I am not tagging anyone because I am too kind. Actually, depending on the time of day, my mood and a number of other variables, including hormones, you might find me a complete pushover.
Thanks, Norm. Your comments are much appreciated.
I can't believe that after the bulk of two working weeks, I still have no feedback from a second interview with a company, through an agency. It seems surreal and exceptionally rude too, but not sure where to lay the blame on the latter.
Now then, I can't do the dhansak at home, but I can do the slow-roasted lamb. Happy to provide service of this if ever you desire. It's lush, I promise you. Really yummy amd more, more, moreish.

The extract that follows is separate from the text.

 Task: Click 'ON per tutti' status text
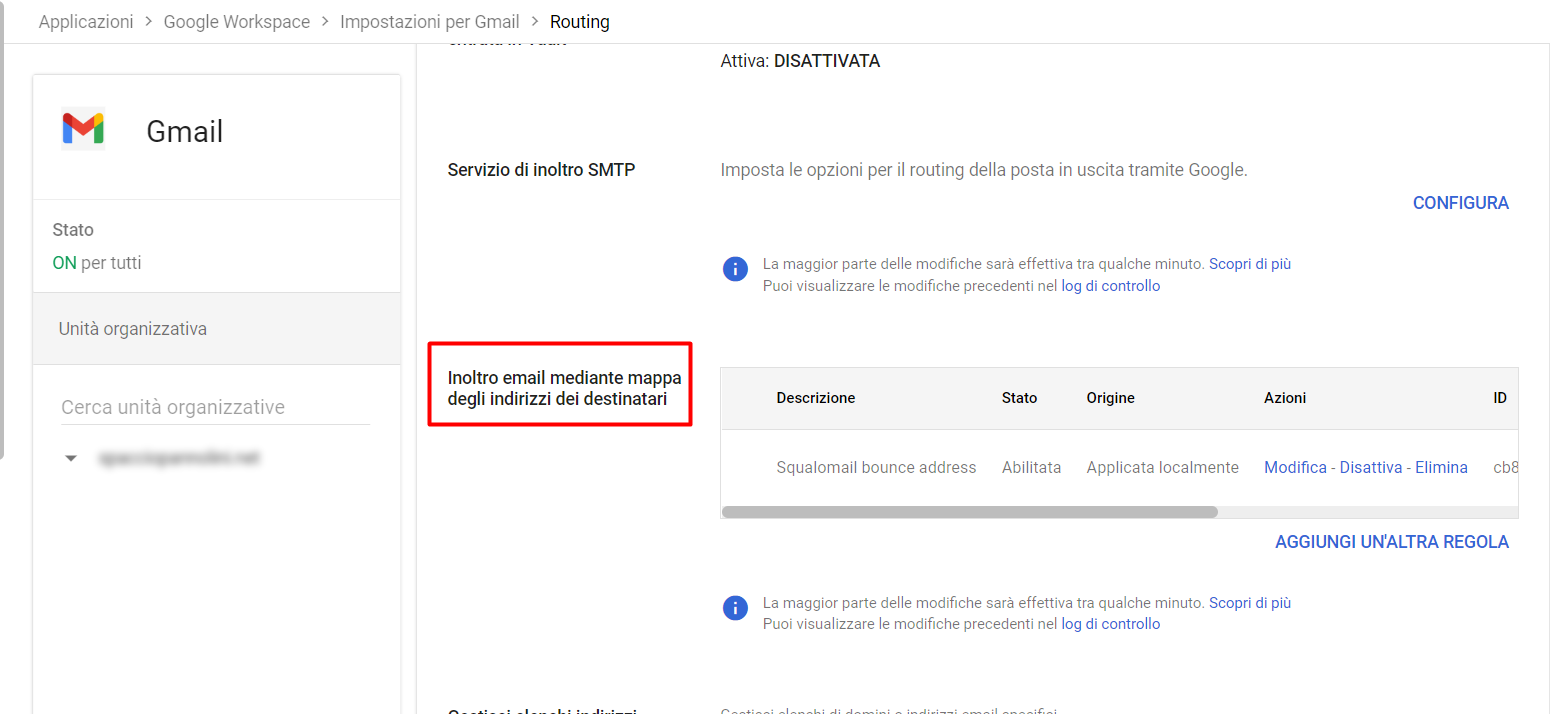pyautogui.click(x=97, y=263)
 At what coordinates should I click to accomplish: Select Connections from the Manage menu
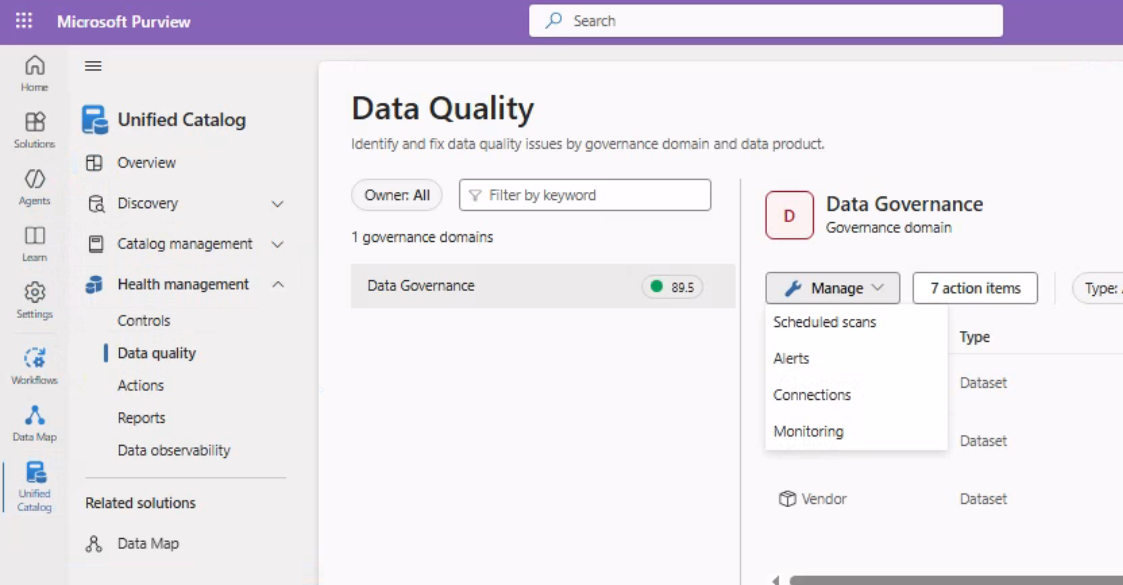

Posted by: cfr | 16 June 2009 at 07:52
Thanks for mentioning my blog, Rhian. As for Bamburgh and Barter Books, I can promise you will not be disappointed with them.
Posted by: Martin Edwards | 14 June 2009 at 21:16
Thank you, Philip. What a lovely comment!
Things are pretty bad in a lot of places at the moment and people's attitudes seem to stink too on times.
Posted by: cfr | 13 June 2009 at 17:23
Great stuff. It afforded me a few smiles, and things not being so great here these days, what with one thing or another, I regard that as an unexpected gift. I'm a miserable sod most of the time. Thanks, cfr.
Posted by: Philip | 13 June 2009 at 10:37
Excellent interpretation Crimefic. Well done
Posted by: Kerrie | 12 June 2009 at 23:54
Great post CFR and not only because you mentioned Crime Scraps.Thanks for that.
I admit the chicken dhansak and slow roasted lamb got my attention but I hope the weeks ahead are better for you and that your wish list is achieved very soon.
Black Out is next on my Lawton list to read so if it is better than the first two chronologically I am in for a real treat.